The tie-up with the MSN portal makes good sense for TV3 owners CanWest MediaWorks.
CanWest has a notoriously tight focus on bottom line and has long avoided investment in an online presence largely because of the costs involved.
For MSN, CanWest's highly recognisable content TV3, C4 and its radio operations - including RadioLive - will be a key part of its push to increase hit rates.
CanWest will work at delivering downloads of TV programmes in an effort to match the state broadcaster and its Ondemand website.
CanWest chief executive Brent Impey would not give details of the relationship - formed recently after the break-up of the Telecom joint venture XtraMSN. Unlike TVNZ, CanWest does not retain a lot of the intellectual property rights to non-news programming so it will not be able to pick up as much cash as TVNZ.
APN restructuring
APN's decision to outsource the subediting of its newspapers in the group - including the Herald - has been a talking point around the media sector this week.
The proposal announced to APN staff last Thursday is to hire an outside company, Pagemasters, to handle the subediting function of APN newspapers around the country including the Northern Advocate, Bay Of Plenty Times, Rotorua Post, and Hawke's Bay Today.
The Listener and Herald on Sunday will also be affected.
The proposal is an advanced version of an international trend to outsourcing, so has been getting coverage internationally. The change will mean APN shedding in-house subediting jobs and Pagemasters hiring staff to take over the functions at a new central point, most likely in the Auckland suburb of Ellerslie close to the APN printing presses.

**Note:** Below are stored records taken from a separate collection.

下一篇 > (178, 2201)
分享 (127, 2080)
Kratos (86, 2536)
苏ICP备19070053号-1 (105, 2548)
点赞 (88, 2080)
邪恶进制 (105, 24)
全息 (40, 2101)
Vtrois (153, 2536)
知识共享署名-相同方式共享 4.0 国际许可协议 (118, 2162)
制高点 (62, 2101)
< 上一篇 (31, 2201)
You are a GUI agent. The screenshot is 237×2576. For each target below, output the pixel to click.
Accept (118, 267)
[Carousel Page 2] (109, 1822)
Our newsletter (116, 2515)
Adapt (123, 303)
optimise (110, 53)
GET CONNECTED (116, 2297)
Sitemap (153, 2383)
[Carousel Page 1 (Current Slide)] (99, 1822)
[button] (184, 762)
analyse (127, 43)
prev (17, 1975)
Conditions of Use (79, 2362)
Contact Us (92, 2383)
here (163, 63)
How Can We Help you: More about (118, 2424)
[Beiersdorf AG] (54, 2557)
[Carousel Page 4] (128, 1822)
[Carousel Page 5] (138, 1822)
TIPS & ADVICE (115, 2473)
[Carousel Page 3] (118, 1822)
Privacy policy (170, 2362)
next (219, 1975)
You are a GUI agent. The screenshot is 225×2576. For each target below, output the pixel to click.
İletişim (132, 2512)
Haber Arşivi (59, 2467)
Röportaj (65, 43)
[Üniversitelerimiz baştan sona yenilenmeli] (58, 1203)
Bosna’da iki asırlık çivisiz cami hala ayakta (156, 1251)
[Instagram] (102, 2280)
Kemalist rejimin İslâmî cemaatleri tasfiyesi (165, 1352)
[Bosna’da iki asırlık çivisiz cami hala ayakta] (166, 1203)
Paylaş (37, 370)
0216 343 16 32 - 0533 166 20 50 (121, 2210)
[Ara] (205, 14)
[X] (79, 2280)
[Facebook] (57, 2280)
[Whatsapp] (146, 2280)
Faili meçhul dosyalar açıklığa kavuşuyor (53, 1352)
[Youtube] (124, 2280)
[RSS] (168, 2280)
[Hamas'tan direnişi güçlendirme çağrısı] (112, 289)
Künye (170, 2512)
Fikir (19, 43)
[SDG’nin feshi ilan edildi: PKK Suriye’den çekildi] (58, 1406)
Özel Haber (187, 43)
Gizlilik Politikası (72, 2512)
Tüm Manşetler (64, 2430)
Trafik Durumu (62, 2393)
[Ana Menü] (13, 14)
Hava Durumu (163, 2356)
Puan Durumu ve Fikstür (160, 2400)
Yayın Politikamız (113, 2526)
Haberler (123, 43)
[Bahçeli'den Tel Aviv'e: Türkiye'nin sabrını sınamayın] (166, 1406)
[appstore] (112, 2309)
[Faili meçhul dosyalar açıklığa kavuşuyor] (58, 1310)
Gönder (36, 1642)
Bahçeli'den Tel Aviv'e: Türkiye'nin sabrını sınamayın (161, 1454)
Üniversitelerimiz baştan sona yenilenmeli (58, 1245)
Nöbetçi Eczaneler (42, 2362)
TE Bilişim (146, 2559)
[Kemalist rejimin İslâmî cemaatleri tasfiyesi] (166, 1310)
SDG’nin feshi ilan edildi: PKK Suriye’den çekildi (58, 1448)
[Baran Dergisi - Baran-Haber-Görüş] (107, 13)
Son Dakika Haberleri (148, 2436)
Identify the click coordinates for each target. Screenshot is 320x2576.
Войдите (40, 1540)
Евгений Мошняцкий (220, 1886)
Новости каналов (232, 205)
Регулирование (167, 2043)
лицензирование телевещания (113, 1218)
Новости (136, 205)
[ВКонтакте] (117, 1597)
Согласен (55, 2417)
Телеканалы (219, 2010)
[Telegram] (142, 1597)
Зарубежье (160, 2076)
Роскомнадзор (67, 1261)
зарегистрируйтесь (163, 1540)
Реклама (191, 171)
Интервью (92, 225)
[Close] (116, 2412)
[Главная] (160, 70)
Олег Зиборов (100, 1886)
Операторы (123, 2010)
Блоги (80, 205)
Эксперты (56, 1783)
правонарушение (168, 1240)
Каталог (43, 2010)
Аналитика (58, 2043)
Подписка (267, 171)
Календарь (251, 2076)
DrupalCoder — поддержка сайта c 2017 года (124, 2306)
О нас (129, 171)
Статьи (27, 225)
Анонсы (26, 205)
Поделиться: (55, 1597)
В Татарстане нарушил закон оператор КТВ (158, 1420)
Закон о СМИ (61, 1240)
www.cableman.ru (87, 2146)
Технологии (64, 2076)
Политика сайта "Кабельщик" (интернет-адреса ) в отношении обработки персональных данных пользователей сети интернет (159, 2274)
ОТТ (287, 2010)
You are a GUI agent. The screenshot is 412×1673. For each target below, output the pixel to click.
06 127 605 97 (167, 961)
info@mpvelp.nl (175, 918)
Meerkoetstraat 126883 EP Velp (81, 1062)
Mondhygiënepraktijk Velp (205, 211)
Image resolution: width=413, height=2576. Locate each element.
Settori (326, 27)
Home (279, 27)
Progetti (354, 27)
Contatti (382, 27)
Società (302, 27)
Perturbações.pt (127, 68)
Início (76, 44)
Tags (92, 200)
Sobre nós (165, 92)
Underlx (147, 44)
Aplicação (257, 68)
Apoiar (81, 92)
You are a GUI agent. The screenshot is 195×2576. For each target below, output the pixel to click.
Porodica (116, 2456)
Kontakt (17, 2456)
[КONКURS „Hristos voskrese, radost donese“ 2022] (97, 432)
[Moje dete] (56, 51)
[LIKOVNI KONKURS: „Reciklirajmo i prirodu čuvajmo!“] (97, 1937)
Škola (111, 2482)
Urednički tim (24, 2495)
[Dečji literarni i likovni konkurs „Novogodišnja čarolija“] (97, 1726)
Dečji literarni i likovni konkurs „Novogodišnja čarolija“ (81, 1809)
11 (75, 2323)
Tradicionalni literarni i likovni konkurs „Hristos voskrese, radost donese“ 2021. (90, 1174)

The outsourcing marks a big change to the culture of newsrooms by splitting the main editorial functions - putting together stories - between two sites and companies. The move is complicated by being implemented amid union negotiations for the collective contract governing Herald editorial staff.
Many staff and the the Engineering Printing and Manufacturing Union have vowed to oppose the move which they insist would create problems and a fall in standards, a view rejected by management which says that high standards will be maintained.
Beyond production issues the change would make it more difficult for the collective to prevent the company from publishing should there be strike action in support of the collective contract.
The Sunday Star-Times, owned by rival newspaper company Fairfax, focused on the issue in an editorial this week though it managed to do so without actually mentioning the name APN.
The editorial described the proposal as a "factory" approach designed to save money but said that it would be bad for newspapers.
The editorial noted that Pagemasters was owned by the Australian Associated Press news agency. AAP is 45 per cent owned by Fairfax, 45 per cent by Rupert Murdoch's News Ltd, 8 per cent by West Australian Newspapers, and 2 per cent by Rural Press.
Editors away
The departure of the Australian Women's Weekly editor Deborah Telford has led to some hand-wringing among ACP executives.
This column said incorrectly last week that Telford was moving to Australia. In fact she is still here and as a judge of the New Zealand Magazine Awards to be held in May will be casting an eye over the ACP stable.
Another clarification. I noted the resignation of Metro editor Lauren Quaintance saying that she could point to growth in the circulation during her 15 month reign. Quaintance points out that by the time of her departure in May she will have been editor of Metro of 18 months, not 15.